The lines below starting at the line containing "You are a computer-use agent. The image" and ending at the line containing "You are a computer-use agent. Image resolution: width=1512" are to be repeated exactly, with both ends kept and nothing else added.

Stored dataset items:
■ ■ ■
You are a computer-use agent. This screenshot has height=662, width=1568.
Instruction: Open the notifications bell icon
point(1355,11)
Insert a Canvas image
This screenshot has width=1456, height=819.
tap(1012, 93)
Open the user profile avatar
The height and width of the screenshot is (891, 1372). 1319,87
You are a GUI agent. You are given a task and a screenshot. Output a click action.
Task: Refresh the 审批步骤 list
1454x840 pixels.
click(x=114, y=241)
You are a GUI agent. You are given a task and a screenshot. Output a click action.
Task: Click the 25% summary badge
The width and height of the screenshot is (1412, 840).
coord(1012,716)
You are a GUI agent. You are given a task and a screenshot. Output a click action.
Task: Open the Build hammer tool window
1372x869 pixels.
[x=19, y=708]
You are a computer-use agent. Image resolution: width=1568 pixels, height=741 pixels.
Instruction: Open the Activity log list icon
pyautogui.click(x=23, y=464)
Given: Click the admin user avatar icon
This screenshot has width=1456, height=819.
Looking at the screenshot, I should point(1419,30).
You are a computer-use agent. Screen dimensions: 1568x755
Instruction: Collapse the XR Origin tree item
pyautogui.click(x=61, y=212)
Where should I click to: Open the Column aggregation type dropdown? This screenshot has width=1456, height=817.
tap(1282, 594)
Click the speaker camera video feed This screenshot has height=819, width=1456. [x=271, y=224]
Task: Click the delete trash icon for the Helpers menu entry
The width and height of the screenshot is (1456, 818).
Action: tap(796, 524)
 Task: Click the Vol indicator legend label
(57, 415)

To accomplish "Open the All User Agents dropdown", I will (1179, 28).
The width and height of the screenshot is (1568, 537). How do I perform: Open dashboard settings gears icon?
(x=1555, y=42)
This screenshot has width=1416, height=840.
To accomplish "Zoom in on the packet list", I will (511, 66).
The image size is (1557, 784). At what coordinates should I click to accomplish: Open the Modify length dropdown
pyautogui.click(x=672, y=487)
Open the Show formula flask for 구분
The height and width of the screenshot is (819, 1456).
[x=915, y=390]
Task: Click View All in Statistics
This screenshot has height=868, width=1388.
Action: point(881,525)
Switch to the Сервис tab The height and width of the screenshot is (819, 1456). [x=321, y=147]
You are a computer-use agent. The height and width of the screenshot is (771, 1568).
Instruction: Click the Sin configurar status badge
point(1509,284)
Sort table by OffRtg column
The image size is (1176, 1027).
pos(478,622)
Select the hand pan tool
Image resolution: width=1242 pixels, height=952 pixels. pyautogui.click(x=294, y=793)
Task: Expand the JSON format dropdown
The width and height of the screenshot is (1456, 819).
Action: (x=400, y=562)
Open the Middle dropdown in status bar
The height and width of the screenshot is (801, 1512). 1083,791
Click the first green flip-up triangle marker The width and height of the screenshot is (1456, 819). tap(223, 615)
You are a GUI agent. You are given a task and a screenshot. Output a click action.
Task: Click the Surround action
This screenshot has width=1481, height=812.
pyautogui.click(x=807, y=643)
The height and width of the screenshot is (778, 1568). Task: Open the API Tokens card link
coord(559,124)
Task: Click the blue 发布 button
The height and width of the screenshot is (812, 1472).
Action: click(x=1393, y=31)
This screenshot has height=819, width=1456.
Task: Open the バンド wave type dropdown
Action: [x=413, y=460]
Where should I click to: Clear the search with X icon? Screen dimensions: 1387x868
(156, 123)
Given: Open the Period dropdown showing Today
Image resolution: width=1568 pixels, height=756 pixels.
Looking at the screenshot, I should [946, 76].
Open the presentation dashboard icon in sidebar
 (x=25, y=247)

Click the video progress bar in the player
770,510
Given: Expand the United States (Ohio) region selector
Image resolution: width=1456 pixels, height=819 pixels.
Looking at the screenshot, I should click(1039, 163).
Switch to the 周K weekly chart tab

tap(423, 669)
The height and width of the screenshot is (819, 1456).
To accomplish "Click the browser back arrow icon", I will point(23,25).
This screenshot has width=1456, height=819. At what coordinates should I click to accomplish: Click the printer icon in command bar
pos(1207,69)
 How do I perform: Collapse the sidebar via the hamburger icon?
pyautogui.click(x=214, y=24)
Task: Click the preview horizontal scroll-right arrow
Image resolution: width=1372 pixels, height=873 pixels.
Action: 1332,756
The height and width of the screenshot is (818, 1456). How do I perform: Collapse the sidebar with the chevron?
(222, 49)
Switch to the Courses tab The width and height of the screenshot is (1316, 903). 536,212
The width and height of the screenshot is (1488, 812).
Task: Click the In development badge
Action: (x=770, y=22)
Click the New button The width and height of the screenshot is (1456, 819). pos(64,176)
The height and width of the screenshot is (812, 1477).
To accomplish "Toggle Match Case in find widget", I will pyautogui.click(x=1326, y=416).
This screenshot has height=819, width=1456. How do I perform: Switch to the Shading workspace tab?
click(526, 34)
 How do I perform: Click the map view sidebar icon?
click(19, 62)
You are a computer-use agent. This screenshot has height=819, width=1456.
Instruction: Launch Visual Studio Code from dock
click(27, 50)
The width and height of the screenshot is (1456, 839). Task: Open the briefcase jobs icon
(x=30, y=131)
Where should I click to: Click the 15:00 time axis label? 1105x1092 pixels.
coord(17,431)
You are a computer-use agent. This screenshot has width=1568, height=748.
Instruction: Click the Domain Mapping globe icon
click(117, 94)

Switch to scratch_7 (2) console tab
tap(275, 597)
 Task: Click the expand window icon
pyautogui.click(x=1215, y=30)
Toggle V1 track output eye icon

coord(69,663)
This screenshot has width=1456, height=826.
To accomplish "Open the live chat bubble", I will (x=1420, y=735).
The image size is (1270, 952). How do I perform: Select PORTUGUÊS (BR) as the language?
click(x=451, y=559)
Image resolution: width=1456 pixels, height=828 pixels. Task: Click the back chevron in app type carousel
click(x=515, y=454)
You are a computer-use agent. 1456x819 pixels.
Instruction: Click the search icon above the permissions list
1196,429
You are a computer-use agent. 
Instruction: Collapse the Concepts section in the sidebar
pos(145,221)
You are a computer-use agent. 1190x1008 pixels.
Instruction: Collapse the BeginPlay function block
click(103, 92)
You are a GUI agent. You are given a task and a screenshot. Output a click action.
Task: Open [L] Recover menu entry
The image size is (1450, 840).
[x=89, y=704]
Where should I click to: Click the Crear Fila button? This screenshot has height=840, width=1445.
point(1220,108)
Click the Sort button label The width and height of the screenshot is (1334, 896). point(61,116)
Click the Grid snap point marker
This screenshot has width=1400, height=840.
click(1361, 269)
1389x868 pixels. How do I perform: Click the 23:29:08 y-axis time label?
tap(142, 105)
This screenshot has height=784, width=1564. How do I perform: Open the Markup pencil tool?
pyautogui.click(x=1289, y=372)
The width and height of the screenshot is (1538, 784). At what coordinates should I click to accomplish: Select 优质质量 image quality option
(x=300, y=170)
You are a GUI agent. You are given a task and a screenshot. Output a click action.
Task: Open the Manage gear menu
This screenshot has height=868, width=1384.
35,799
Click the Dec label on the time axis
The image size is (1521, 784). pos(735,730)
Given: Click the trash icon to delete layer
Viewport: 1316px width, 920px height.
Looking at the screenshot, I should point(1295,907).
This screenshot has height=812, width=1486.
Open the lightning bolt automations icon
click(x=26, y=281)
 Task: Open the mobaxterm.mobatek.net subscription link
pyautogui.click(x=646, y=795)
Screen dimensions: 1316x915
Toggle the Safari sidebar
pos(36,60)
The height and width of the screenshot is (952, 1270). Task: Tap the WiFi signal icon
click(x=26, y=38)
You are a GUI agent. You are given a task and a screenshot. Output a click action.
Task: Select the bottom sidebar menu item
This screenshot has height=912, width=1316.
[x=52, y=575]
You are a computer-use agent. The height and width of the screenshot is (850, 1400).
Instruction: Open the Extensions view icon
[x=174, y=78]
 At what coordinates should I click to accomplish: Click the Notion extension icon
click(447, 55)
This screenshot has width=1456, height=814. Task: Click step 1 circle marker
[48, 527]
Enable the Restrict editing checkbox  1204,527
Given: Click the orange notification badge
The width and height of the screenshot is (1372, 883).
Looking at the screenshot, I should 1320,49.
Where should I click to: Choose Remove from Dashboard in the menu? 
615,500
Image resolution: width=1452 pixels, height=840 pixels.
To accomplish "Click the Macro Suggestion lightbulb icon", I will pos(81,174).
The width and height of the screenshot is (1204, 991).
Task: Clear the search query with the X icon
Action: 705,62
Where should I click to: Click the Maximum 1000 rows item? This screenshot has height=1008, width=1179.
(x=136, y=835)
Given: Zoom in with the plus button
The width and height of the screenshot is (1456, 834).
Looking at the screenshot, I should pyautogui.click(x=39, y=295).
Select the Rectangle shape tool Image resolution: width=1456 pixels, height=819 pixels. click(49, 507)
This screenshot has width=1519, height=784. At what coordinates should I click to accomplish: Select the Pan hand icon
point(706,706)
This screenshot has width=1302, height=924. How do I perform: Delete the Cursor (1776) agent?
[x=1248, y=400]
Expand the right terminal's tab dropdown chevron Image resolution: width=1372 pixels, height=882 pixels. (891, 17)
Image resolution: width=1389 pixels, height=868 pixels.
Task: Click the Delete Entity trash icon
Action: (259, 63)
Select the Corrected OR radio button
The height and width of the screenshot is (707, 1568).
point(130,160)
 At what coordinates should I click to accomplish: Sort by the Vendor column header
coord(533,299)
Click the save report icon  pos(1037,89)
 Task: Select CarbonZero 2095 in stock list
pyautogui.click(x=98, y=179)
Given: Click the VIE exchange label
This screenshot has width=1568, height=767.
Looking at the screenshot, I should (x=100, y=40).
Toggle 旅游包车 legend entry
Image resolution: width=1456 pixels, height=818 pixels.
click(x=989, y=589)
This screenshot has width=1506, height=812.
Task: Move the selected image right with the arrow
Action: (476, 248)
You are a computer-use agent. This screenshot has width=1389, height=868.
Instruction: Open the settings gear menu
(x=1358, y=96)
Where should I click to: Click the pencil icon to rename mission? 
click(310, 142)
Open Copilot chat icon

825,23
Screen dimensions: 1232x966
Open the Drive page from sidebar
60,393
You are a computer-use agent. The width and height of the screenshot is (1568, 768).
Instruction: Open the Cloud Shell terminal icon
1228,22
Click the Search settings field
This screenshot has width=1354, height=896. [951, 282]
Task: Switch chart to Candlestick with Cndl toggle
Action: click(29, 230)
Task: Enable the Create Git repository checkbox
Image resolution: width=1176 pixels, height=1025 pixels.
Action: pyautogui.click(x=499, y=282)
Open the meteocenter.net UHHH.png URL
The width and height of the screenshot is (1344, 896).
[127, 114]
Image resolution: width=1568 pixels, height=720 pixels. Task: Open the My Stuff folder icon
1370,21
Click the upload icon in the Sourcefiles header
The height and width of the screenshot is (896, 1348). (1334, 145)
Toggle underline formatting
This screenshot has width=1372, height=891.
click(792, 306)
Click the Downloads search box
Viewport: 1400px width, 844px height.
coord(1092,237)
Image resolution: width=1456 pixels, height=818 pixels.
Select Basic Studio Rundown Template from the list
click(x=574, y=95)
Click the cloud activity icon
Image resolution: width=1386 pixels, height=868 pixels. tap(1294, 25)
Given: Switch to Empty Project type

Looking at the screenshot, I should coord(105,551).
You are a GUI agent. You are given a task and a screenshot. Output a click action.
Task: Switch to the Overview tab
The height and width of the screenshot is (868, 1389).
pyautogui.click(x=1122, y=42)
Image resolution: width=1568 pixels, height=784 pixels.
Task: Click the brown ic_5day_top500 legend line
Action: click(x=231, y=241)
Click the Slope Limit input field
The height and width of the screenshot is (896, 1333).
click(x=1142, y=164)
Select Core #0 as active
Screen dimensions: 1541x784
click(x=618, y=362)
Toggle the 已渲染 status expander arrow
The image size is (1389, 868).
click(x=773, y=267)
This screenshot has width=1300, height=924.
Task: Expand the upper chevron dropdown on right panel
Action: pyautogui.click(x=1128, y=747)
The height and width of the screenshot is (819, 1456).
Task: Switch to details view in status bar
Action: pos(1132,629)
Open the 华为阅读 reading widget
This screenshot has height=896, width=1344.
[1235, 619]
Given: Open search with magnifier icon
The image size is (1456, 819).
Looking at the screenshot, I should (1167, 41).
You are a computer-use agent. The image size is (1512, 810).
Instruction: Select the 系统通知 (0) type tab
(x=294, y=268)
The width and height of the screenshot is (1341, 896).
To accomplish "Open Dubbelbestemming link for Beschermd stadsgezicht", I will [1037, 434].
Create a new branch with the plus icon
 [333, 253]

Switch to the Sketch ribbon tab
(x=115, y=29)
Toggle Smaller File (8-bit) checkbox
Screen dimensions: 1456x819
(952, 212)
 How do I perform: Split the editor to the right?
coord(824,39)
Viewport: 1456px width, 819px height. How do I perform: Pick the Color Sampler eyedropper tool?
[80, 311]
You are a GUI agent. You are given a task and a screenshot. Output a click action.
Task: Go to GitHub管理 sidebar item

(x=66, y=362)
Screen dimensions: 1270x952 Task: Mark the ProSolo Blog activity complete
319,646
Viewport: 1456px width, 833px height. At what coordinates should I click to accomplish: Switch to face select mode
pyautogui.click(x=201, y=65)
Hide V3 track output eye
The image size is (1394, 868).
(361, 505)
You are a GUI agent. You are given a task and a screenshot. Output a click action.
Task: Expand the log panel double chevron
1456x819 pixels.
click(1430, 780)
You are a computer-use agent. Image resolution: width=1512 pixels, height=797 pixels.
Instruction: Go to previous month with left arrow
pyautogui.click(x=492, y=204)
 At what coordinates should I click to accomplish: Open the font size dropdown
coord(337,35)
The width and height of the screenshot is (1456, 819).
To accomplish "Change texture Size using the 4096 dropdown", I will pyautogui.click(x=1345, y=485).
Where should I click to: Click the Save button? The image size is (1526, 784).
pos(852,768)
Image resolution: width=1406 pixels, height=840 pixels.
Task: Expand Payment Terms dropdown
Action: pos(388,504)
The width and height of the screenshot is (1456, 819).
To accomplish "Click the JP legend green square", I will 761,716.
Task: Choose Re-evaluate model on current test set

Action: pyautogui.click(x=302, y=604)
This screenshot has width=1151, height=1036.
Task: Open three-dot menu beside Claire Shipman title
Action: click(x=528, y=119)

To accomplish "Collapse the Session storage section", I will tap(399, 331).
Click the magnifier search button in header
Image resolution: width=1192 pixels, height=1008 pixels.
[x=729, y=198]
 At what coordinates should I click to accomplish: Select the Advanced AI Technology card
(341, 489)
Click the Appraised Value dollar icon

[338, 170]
■ ■ ■
## Written answer
You are a computer-use agent. The image size is (1512, 810).
Instruction: Select the 系统通知 (0) type tab
(x=294, y=268)
The width and height of the screenshot is (1341, 896).
To accomplish "Open Dubbelbestemming link for Beschermd stadsgezicht", I will [1037, 434].
Create a new branch with the plus icon
 [333, 253]

Switch to the Sketch ribbon tab
(x=115, y=29)
Toggle Smaller File (8-bit) checkbox
Screen dimensions: 1456x819
(952, 212)
 How do I perform: Split the editor to the right?
coord(824,39)
Viewport: 1456px width, 819px height. How do I perform: Pick the Color Sampler eyedropper tool?
[80, 311]
You are a GUI agent. You are given a task and a screenshot. Output a click action.
Task: Go to GitHub管理 sidebar item

(x=66, y=362)
Screen dimensions: 1270x952 Task: Mark the ProSolo Blog activity complete
319,646
Viewport: 1456px width, 833px height. At what coordinates should I click to accomplish: Switch to face select mode
pyautogui.click(x=201, y=65)
Hide V3 track output eye
The image size is (1394, 868).
(361, 505)
You are a GUI agent. You are given a task and a screenshot. Output a click action.
Task: Expand the log panel double chevron
1456x819 pixels.
click(1430, 780)
You are a computer-use agent. Image resolution: width=1512 pixels, height=797 pixels.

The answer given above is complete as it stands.